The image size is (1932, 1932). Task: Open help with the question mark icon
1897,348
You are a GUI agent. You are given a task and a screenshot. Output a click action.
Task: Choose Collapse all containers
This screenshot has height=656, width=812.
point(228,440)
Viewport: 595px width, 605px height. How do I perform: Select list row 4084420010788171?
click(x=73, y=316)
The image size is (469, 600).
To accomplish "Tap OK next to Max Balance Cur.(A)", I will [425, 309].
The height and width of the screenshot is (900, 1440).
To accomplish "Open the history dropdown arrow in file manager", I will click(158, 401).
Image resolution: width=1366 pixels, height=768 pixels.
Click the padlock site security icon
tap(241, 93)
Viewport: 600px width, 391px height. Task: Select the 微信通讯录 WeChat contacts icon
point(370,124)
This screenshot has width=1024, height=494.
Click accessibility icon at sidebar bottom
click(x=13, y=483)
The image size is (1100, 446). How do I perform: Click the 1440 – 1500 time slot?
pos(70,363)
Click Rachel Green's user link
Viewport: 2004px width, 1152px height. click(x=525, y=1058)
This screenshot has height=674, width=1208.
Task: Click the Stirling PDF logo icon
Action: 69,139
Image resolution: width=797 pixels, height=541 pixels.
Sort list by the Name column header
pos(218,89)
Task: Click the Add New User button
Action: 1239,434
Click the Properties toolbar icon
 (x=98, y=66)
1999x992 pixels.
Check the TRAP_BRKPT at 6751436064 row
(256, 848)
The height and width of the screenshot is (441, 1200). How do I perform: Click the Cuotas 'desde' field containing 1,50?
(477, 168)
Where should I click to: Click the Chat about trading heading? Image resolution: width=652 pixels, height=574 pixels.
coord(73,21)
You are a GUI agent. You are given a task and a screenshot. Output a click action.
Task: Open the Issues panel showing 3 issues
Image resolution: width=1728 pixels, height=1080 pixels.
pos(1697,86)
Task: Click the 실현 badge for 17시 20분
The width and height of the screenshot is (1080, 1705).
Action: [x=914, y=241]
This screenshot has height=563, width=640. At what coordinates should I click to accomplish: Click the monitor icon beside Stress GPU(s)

---------------

**Problem to work on**
Can you copy every one of these records verbatim?

**Result for this task**
The image size is (1932, 1932). Task: Open help with the question mark icon
1897,348
You are a GUI agent. You are given a task and a screenshot. Output a click action.
Task: Choose Collapse all containers
This screenshot has height=656, width=812.
point(228,440)
Viewport: 595px width, 605px height. How do I perform: Select list row 4084420010788171?
click(x=73, y=316)
The image size is (469, 600).
To accomplish "Tap OK next to Max Balance Cur.(A)", I will [425, 309].
The height and width of the screenshot is (900, 1440).
To accomplish "Open the history dropdown arrow in file manager", I will click(158, 401).
Image resolution: width=1366 pixels, height=768 pixels.
Click the padlock site security icon
tap(241, 93)
Viewport: 600px width, 391px height. Task: Select the 微信通讯录 WeChat contacts icon
point(370,124)
This screenshot has width=1024, height=494.
Click accessibility icon at sidebar bottom
click(x=13, y=483)
The image size is (1100, 446). How do I perform: Click the 1440 – 1500 time slot?
pos(70,363)
Click Rachel Green's user link
Viewport: 2004px width, 1152px height. click(x=525, y=1058)
This screenshot has height=674, width=1208.
Task: Click the Stirling PDF logo icon
Action: 69,139
Image resolution: width=797 pixels, height=541 pixels.
Sort list by the Name column header
pos(218,89)
Task: Click the Add New User button
Action: 1239,434
Click the Properties toolbar icon
 (x=98, y=66)
1999x992 pixels.
Check the TRAP_BRKPT at 6751436064 row
(256, 848)
The height and width of the screenshot is (441, 1200). How do I perform: Click the Cuotas 'desde' field containing 1,50?
(477, 168)
Where should I click to: Click the Chat about trading heading? Image resolution: width=652 pixels, height=574 pixels.
coord(73,21)
You are a GUI agent. You are given a task and a screenshot. Output a click action.
Task: Open the Issues panel showing 3 issues
Image resolution: width=1728 pixels, height=1080 pixels.
pos(1697,86)
Task: Click the 실현 badge for 17시 20분
The width and height of the screenshot is (1080, 1705).
Action: [x=914, y=241]
This screenshot has height=563, width=640. At what coordinates should I click to accomplish: Click the monitor icon beside Stress GPU(s)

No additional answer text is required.